Point #2 – Be Nimble and React Quickly
Among all the changes we’ve seen during the pandemic, one you should take note of is the choice of language use and tone. Perhaps you’ve even seen social media content or email marketing and thought to yourself “well, that sounds insensitive…” or weren’t sure why what you read just rubbed you the wrong way. That’s the effect of using the wrong tone, or in many cases this year, using a content piece that was planned pre-pandemic without adjusting to meet the tone of the current environment.
Aware or not, word choice in all marketing communications right now has seen a number of shifts since March. Language during the pandemic changed (and is still changing) frequently. To stay relevant, healthcare marketing needs to be flexible enough to adapt to the ebb and flow of these messaging changes.
In the beginning, “essential” was a word that brought attention to our health care brands, triggering the fact that these essential facilities were indeed open and treating patients and “these unprecedented/strange times” was a common phrase that connected people through empathy.

========================================================================

- [INSTRUCTIONS]:
[1] In the passage on pandemic marketing language, what does healthcare marketing need to be in order to stay relevant?
[2] Reproduce the part of the passage on pandemic marketing language between "Aware or not, word" and "these messaging changes.", inclusive.

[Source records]
========================================================================

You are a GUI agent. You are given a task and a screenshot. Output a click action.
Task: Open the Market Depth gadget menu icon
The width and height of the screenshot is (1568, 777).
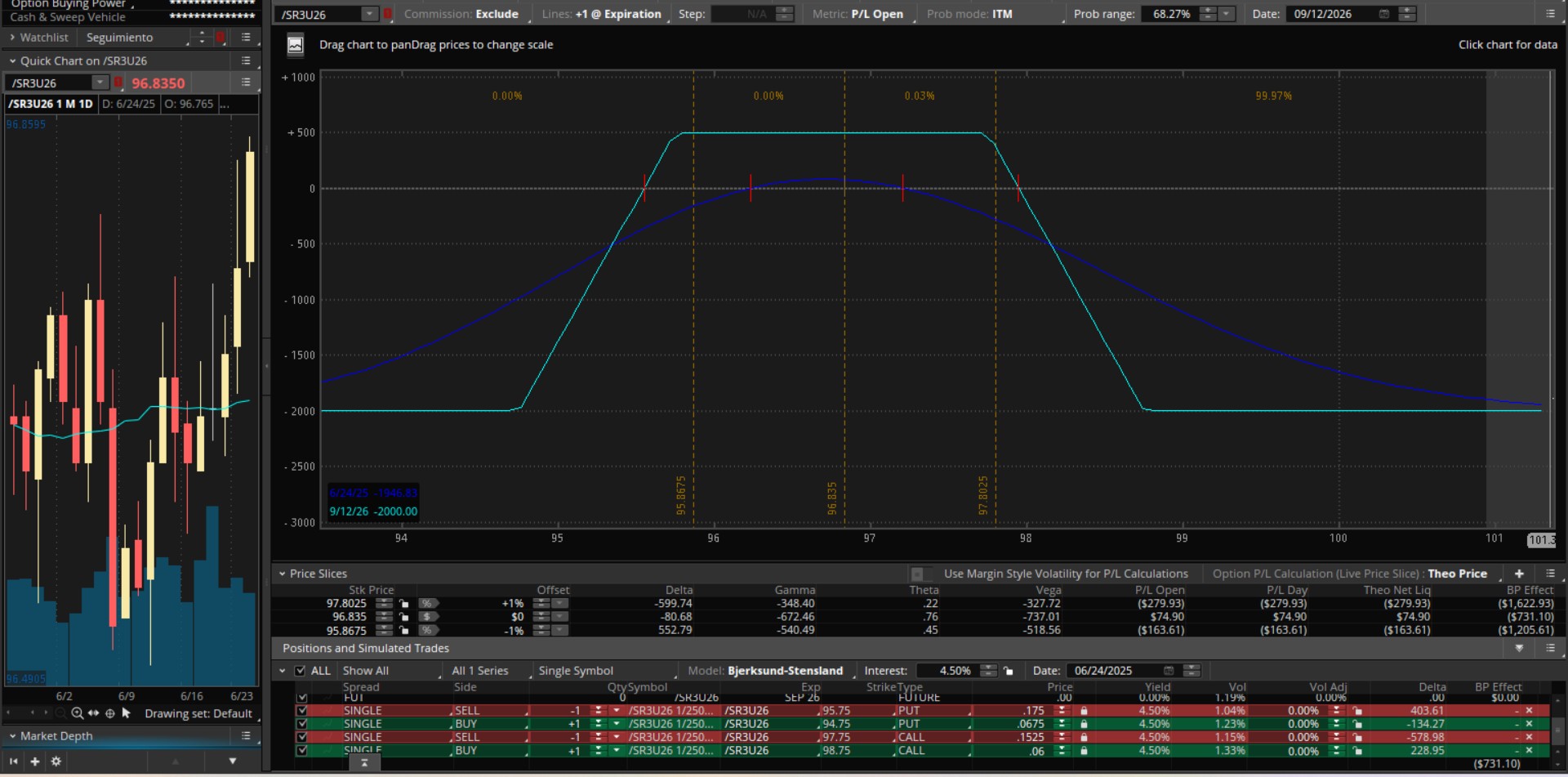tap(246, 736)
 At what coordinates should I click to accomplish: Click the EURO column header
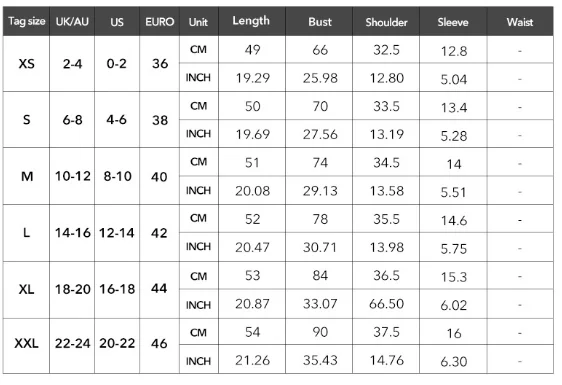[x=159, y=21]
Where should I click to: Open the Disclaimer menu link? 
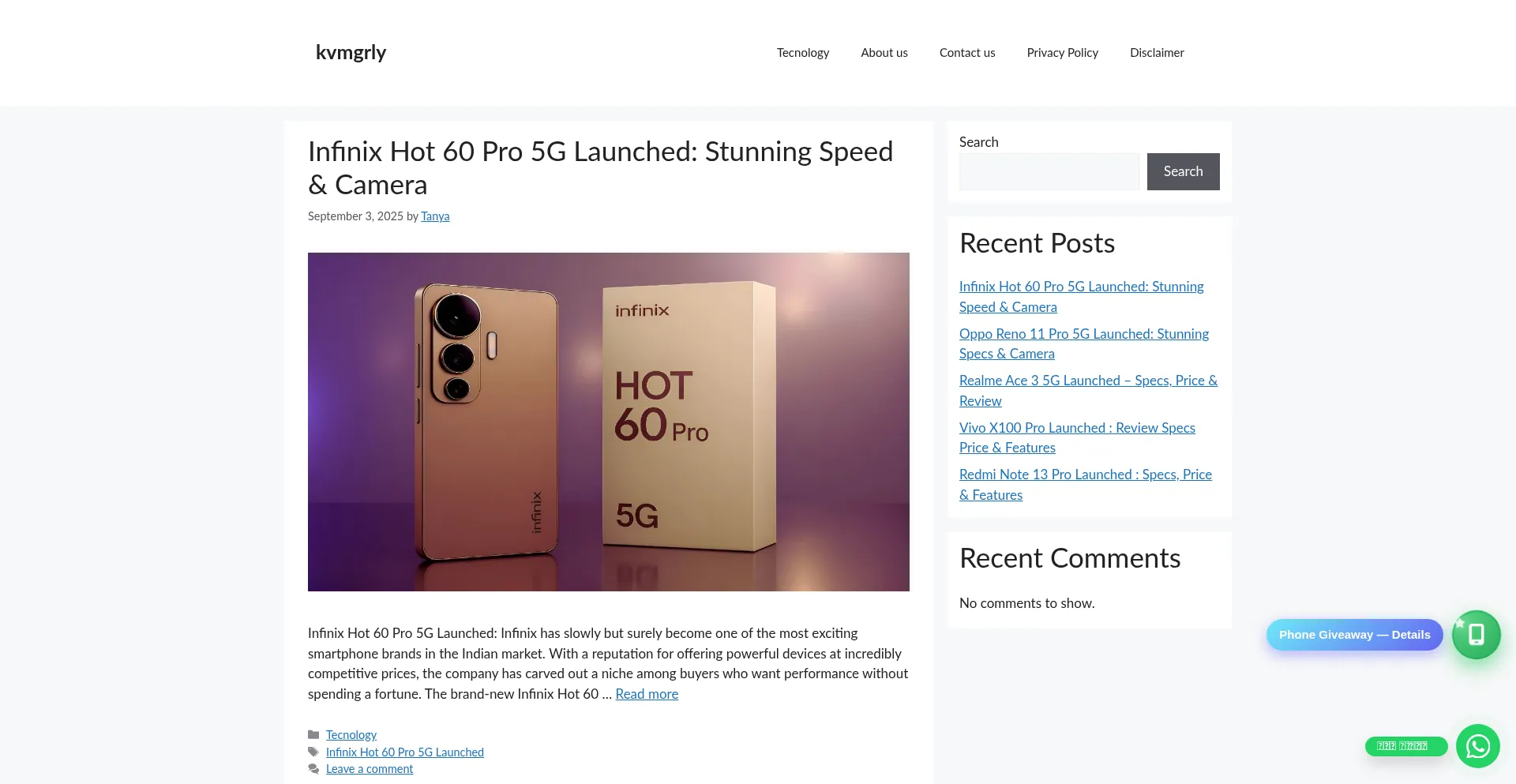point(1156,53)
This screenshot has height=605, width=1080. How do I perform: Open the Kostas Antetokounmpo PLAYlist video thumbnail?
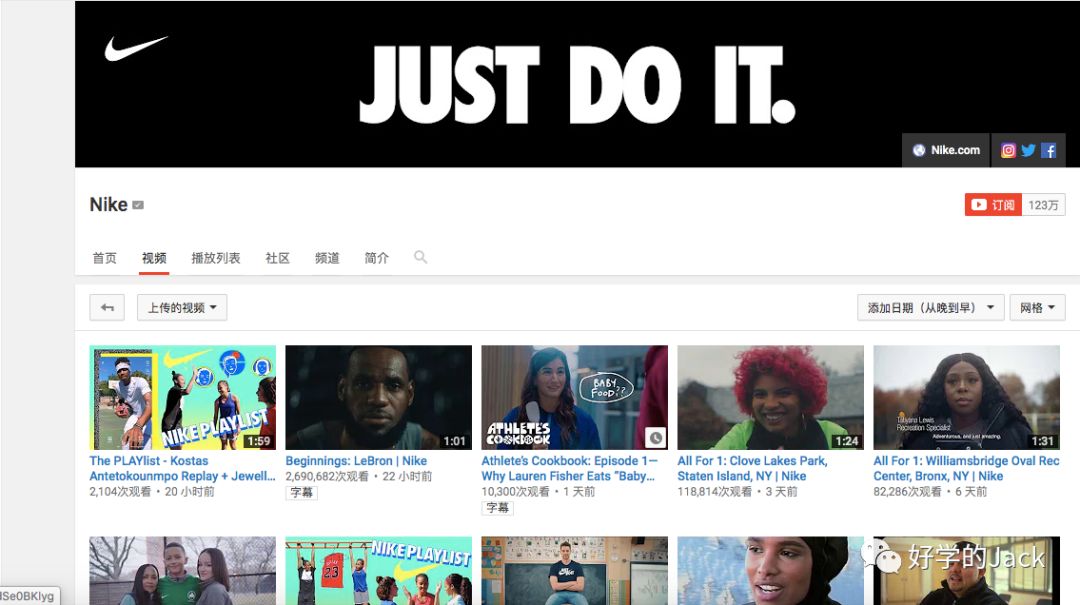pyautogui.click(x=182, y=397)
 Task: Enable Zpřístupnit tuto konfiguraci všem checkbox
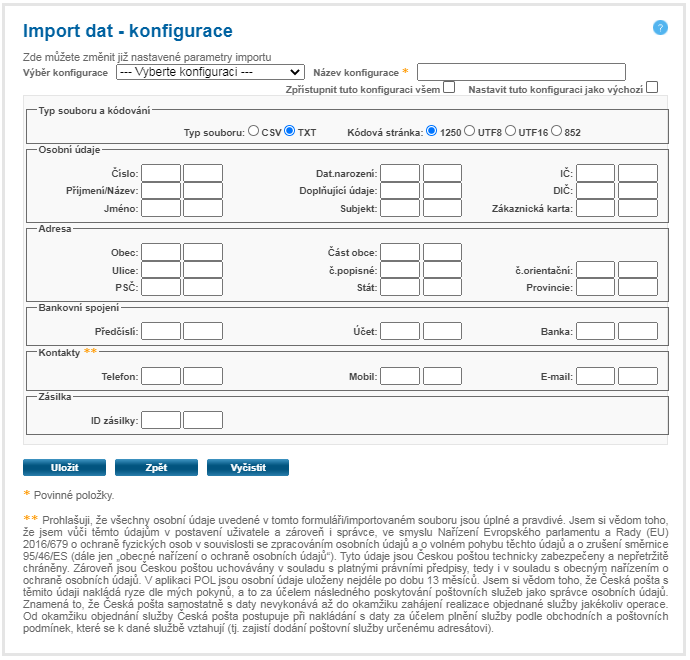pyautogui.click(x=449, y=87)
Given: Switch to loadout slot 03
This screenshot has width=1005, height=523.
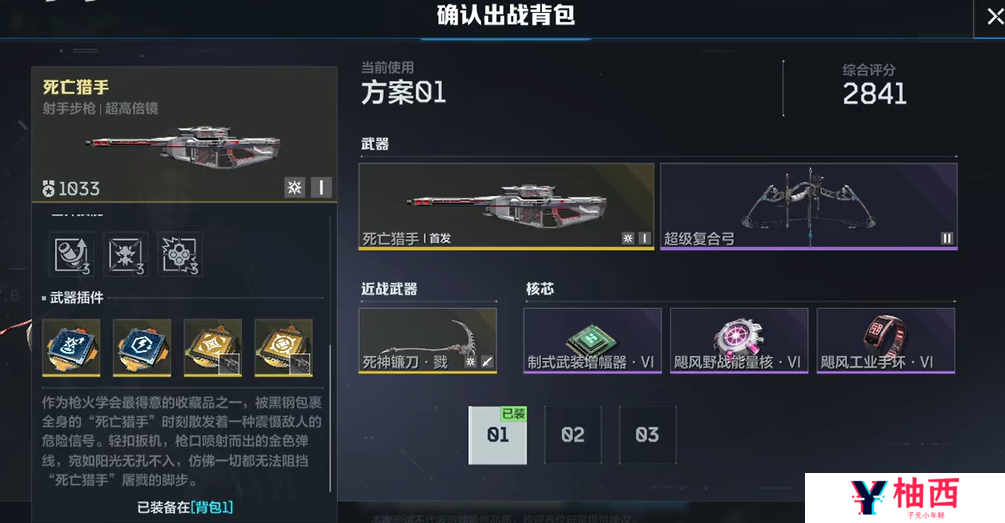Looking at the screenshot, I should click(x=647, y=435).
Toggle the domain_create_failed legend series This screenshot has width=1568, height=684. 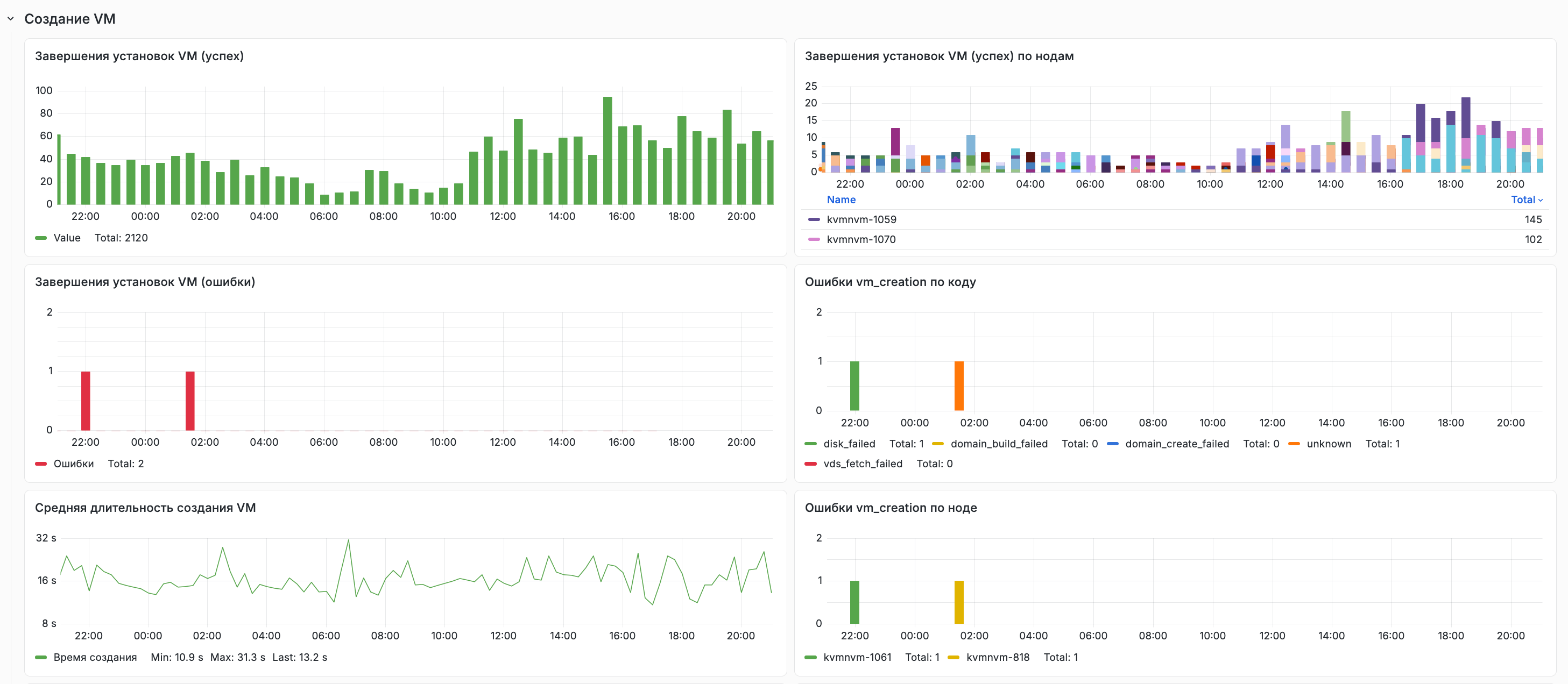coord(1177,444)
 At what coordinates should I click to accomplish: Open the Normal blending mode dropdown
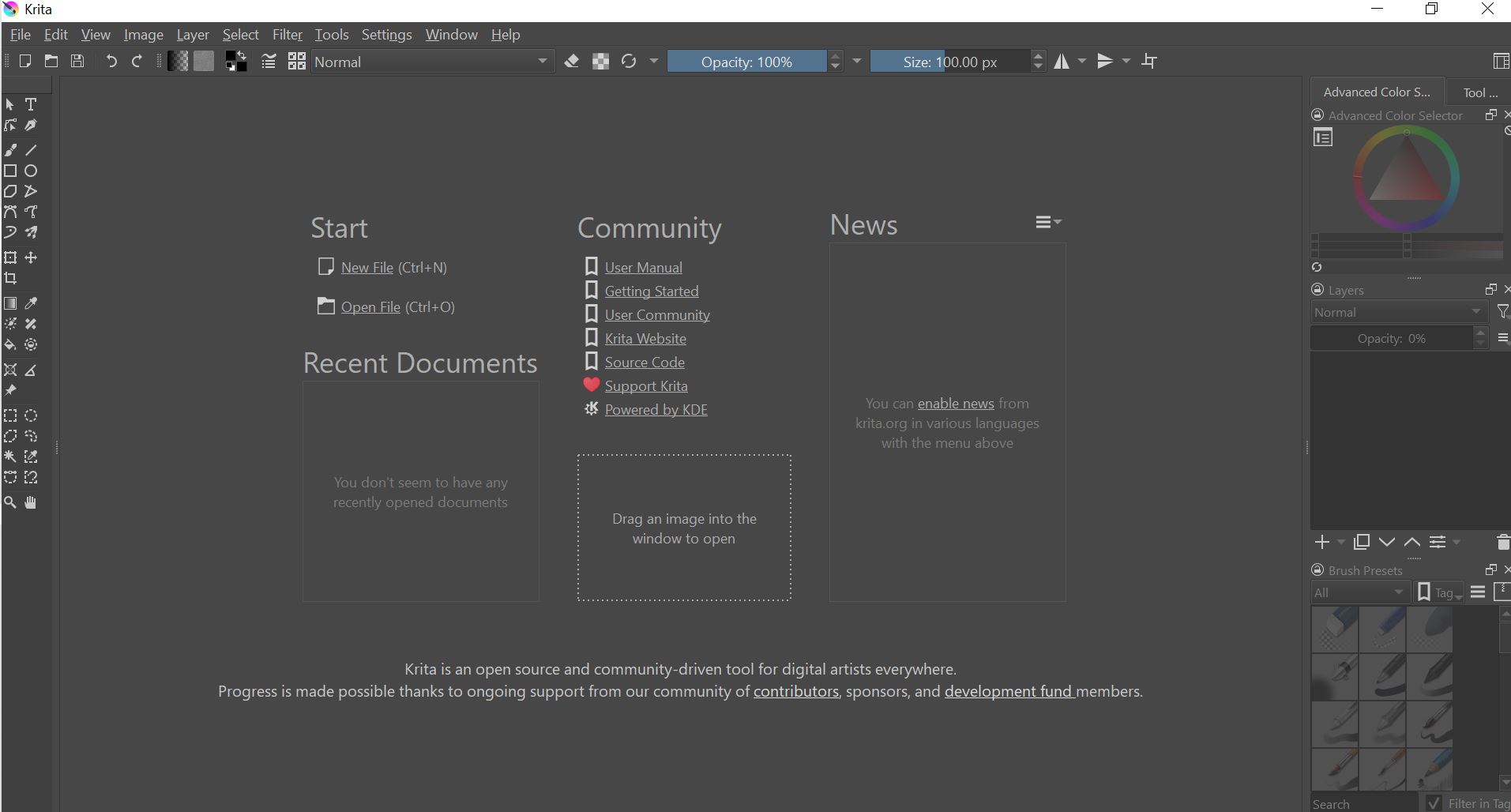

========================================================================

- [RESPONSES BY TASK]:
[1] It needs to be flexible enough to adapt to the ebb and flow of messaging changes.

[2]
Aware or not, word choice in all marketing communications right now has seen a number of shifts since March. Language during the pandemic changed (and is still changing) frequently. To stay relevant, healthcare marketing needs to be flexible enough to adapt to the ebb and flow of these messaging changes.